19: Talk openly (with yourself) about the deficits that come when you share trust & break bread only with people like you.

20: Resist the temptation to make all exposures of racism about you. To be an ally, decenter your self & story in order to see the bigger picture.

21: Know you have a role to play in pursuing equity & justice, & can ask for help in figuring out what it is.

22: Consider the impact of policies on communities of color before boisterously supporting them. Expand your us.

23: Use whatever platform you have to expose injustice through speaking up, asking a question, or passing your mic to an "other." For those of us reluctant to weigh in on advocating for marginalized others, for what are we waiting? For what are we saving our "capital"?

24: If you want to pursue justice, you must sit at the feet of people who identify with marginalized people. Increase your proximity to the powerless until you know them.

25: Hold your tongue before you ask a person to prove their experience of injustice, ostracism or hurt. Listen.

26: Acknowledge & change your instinct to label the box someone fits in. This instinct makes empathy impossible.

27: Figure out how to leverage your power (not just to make money, but) to advocate for those forgotten by others.

28: If someone feels the need to challenge the status quo & protest perceived injustice, LISTEN (don’t just dismiss or tell them to calm down).

29: Find a way to confront bigoted comments/jokes/assumptions in a way that allows the relationship to survive. Blowing up relationships will not reconcile us.

30: It may seem counter-intuitive, but those seeking to examine white evangelical culture and behaviors should actually ask black and brown folks. Our status as "other" (in their eyes) and minorities means we've had to learn their patterns for our own safety and flourishing. @JemarTisby

31: Be willing to admit your mistakes while walking with people whose mistakes define them.

32: Be more about where you stand--not who you distance yourself from.

33: Share your grief/sadness/revelation openly with people you have never “gone there” with you before. Acknowledge all is not well. They might be thankful.
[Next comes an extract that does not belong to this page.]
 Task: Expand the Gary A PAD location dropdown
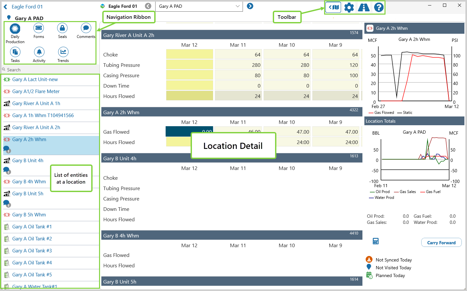[x=237, y=6]
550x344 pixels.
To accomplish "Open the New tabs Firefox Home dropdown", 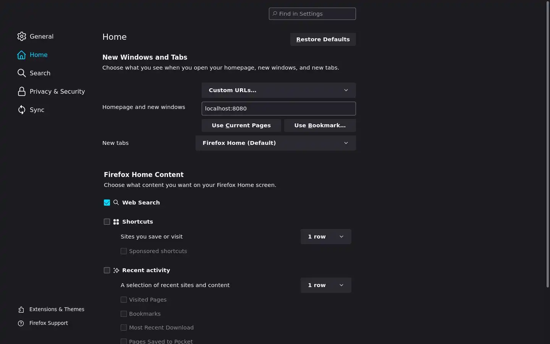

34: Telling ourselves the truth about who we have been, who we are now & who we are committed to caring about is a courageous act of resistance.

35: Rather than taking stances only against people or ideas, what are you for? Who does it help? Who does it hurt?

36: Dream about how you can leverage your assets to take care of folks in your community (rather than thinking of them as tools for your own security).

37: If you want to take care of kids across the country/world, consider investigating your local school or housing situations. Invest in the kids within your proximity who suffer from food insecurity or who are overlooked and undervalued.

38: Be specific in your praise and resistance. “They” are not a thing.

39: It is crucial to know that it is NOT contributing to partisanship to resist systems and norms that are unjust.

40: Recognize difference. It isn’t racist to do so.